*** Opening GIVEN RECORDS ***

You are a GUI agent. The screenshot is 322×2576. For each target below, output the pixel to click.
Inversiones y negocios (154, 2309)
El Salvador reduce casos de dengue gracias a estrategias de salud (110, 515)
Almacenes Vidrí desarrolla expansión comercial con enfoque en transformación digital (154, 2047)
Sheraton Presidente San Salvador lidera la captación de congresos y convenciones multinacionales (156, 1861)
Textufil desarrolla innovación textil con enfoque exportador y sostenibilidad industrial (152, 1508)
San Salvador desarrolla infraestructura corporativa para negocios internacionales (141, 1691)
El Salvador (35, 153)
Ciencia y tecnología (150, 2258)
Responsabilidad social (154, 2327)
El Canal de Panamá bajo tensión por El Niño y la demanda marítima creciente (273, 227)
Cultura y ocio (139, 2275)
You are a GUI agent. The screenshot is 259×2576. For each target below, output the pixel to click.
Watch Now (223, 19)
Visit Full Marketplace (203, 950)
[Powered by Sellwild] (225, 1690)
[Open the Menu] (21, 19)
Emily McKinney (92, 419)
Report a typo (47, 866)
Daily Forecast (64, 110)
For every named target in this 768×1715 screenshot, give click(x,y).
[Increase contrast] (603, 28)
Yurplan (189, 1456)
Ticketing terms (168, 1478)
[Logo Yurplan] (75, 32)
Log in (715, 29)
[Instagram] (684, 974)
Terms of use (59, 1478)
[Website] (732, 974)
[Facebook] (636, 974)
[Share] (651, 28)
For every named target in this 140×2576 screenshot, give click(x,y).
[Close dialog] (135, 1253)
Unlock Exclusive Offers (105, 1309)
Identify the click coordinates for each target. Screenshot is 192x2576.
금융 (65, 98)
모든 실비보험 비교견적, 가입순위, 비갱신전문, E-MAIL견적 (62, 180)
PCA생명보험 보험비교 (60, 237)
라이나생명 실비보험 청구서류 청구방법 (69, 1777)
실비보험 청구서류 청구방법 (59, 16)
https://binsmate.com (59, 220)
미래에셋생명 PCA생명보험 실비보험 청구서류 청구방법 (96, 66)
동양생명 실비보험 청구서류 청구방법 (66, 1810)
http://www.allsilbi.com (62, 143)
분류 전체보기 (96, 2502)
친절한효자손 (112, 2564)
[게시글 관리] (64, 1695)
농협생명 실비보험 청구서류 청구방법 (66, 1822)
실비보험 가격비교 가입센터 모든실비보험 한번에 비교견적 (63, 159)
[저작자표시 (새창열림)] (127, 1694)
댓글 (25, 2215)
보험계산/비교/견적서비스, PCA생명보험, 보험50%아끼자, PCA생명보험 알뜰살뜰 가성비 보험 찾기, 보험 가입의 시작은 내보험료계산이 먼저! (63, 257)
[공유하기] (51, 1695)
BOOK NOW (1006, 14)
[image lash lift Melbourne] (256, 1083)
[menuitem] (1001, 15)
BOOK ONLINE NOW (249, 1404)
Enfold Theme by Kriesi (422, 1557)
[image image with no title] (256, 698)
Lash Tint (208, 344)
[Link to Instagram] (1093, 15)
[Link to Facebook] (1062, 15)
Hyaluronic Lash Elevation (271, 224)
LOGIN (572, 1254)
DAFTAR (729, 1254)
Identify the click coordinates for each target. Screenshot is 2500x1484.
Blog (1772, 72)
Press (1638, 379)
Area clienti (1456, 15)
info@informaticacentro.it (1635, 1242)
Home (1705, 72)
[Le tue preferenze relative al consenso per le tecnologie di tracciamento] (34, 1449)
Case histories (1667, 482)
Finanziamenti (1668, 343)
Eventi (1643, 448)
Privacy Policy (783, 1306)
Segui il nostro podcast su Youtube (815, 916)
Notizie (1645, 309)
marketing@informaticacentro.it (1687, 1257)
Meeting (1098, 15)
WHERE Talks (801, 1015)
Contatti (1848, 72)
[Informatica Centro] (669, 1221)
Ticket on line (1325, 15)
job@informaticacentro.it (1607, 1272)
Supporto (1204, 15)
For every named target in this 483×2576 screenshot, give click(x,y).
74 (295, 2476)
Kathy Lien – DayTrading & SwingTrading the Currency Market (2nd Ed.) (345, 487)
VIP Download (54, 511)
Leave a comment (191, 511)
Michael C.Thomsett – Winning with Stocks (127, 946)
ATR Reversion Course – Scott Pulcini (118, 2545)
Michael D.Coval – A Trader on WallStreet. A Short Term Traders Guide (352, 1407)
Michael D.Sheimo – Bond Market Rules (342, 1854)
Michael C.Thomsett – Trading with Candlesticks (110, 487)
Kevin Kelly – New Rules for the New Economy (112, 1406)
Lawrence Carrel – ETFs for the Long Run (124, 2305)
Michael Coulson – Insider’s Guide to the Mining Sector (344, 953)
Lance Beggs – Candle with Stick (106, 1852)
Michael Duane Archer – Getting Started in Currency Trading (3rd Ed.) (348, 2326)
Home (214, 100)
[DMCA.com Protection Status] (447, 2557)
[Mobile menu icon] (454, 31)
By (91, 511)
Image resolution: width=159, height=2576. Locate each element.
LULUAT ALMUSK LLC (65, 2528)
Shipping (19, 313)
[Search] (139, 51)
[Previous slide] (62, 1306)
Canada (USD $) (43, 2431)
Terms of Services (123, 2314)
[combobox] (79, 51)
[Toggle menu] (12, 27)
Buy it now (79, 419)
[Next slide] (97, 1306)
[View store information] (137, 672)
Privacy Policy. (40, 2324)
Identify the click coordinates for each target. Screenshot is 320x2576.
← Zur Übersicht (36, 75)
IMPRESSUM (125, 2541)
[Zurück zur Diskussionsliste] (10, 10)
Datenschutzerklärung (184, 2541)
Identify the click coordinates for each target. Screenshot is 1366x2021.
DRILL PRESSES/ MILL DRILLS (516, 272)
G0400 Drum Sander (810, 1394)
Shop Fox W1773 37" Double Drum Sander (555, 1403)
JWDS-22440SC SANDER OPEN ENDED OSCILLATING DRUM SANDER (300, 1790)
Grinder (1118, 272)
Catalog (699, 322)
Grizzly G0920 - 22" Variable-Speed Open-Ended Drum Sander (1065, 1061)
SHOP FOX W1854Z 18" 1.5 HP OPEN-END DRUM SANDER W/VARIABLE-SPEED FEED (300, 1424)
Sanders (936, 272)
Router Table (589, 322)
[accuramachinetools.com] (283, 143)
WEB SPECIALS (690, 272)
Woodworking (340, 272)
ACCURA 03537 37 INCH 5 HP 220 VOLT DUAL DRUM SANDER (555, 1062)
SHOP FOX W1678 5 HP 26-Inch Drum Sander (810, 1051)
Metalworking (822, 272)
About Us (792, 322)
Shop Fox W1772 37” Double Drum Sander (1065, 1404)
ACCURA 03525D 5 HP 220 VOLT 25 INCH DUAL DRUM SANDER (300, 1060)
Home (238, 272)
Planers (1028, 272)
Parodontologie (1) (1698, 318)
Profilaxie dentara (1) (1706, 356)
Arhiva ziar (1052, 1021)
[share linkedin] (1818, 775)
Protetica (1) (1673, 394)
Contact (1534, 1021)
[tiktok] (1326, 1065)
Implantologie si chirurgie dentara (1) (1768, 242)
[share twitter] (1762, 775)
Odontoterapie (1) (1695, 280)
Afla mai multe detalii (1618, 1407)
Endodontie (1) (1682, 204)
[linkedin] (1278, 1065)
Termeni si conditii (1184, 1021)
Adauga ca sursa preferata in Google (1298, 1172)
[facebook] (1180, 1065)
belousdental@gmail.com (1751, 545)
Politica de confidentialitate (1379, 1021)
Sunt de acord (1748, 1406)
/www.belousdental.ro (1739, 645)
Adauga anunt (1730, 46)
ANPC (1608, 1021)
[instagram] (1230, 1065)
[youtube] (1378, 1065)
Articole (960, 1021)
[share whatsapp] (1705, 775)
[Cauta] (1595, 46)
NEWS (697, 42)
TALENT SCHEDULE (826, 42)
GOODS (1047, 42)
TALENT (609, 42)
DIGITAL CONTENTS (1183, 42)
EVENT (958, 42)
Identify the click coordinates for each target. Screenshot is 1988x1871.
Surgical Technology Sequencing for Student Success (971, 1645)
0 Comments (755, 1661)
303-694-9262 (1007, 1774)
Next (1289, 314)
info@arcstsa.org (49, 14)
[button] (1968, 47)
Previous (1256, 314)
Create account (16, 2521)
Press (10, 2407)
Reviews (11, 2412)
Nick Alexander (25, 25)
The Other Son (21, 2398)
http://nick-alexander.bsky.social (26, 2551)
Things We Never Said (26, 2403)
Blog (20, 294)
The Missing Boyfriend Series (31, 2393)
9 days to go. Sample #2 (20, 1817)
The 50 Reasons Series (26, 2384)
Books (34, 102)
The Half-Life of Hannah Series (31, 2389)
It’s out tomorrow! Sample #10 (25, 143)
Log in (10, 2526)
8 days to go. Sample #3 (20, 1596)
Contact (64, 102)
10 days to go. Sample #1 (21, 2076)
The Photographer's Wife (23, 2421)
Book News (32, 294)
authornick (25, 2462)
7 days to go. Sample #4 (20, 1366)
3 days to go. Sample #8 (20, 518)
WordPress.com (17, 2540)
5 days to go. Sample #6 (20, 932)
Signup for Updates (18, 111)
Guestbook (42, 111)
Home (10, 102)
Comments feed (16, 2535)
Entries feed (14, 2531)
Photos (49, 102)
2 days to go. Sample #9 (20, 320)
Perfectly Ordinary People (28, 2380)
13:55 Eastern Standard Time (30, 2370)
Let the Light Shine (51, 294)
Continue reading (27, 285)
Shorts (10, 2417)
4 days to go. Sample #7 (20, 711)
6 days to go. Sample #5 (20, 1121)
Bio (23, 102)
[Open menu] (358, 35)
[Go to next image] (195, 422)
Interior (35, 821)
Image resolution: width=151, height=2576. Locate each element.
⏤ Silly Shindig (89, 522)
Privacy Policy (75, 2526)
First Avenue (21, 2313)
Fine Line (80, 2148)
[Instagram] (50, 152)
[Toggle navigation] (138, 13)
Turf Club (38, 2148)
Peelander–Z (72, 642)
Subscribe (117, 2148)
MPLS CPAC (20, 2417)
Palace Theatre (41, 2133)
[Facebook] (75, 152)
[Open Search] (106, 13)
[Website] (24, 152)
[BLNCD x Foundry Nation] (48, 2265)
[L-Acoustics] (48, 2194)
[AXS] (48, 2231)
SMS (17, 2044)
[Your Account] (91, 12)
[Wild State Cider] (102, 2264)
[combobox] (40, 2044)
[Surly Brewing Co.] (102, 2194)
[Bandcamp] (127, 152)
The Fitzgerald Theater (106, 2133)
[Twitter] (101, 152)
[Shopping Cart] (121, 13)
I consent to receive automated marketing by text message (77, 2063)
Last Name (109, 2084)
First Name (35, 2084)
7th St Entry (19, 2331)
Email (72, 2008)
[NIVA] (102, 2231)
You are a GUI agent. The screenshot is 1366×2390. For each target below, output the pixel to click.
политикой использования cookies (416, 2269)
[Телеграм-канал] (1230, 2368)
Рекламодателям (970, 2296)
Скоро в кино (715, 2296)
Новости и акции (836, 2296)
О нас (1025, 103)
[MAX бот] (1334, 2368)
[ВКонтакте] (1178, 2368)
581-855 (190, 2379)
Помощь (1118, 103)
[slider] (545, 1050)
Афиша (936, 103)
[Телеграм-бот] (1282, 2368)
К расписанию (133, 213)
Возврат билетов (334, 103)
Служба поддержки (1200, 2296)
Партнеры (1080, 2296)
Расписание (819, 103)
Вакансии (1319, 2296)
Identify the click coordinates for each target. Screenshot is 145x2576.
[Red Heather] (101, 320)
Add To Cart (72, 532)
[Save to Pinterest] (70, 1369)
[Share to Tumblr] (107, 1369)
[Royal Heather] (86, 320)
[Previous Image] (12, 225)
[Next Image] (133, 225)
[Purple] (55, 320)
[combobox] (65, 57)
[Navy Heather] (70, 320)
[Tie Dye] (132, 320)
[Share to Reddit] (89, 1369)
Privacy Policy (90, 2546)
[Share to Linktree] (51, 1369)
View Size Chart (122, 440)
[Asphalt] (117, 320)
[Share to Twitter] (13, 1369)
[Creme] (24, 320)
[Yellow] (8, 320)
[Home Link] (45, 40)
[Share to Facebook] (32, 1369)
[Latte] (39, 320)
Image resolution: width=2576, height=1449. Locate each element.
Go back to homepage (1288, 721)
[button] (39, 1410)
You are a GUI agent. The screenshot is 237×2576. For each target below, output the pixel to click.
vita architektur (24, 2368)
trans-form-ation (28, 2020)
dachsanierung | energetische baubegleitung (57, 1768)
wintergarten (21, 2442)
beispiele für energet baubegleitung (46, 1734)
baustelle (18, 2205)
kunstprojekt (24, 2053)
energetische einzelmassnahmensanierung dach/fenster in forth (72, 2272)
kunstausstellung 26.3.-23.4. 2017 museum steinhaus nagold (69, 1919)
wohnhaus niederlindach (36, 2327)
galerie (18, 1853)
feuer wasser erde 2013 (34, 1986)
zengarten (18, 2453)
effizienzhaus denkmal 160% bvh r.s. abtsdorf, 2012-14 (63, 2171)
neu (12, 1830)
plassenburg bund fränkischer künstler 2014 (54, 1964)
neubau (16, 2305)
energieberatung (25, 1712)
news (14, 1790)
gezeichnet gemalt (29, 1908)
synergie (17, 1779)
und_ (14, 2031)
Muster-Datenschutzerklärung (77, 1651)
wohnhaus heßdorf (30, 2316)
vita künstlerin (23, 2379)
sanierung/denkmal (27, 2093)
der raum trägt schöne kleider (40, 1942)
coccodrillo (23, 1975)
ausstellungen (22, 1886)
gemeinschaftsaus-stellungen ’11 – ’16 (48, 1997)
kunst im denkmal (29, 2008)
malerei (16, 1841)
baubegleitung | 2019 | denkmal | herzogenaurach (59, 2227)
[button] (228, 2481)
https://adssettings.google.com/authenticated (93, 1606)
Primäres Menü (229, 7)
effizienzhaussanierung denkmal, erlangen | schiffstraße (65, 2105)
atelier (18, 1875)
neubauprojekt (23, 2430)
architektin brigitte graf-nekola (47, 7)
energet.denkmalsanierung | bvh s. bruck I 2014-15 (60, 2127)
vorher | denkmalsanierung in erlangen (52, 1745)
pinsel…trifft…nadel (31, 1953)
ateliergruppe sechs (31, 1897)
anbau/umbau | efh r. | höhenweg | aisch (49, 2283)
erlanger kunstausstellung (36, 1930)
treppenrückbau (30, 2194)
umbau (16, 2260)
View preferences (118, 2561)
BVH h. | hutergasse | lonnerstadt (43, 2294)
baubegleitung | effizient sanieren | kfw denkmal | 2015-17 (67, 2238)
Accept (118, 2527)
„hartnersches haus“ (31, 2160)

*** Closing GIVEN RECORDS ***

WORK TASK -> Using the data above, extract exactly the lines from the one that holds "Datenschutzerklärung (184, 2541)" to the one that holds "Metalworking (822, 272)", both ends included, and no others.

ANSWER SPACE ->
Datenschutzerklärung (184, 2541)
Identify the click coordinates for each target. Screenshot is 1366x2021.
DRILL PRESSES/ MILL DRILLS (516, 272)
G0400 Drum Sander (810, 1394)
Shop Fox W1773 37" Double Drum Sander (555, 1403)
JWDS-22440SC SANDER OPEN ENDED OSCILLATING DRUM SANDER (300, 1790)
Grinder (1118, 272)
Catalog (699, 322)
Grizzly G0920 - 22" Variable-Speed Open-Ended Drum Sander (1065, 1061)
SHOP FOX W1854Z 18" 1.5 HP OPEN-END DRUM SANDER W/VARIABLE-SPEED FEED (300, 1424)
Sanders (936, 272)
Router Table (589, 322)
[accuramachinetools.com] (283, 143)
WEB SPECIALS (690, 272)
Woodworking (340, 272)
ACCURA 03537 37 INCH 5 HP 220 VOLT DUAL DRUM SANDER (555, 1062)
SHOP FOX W1678 5 HP 26-Inch Drum Sander (810, 1051)
Metalworking (822, 272)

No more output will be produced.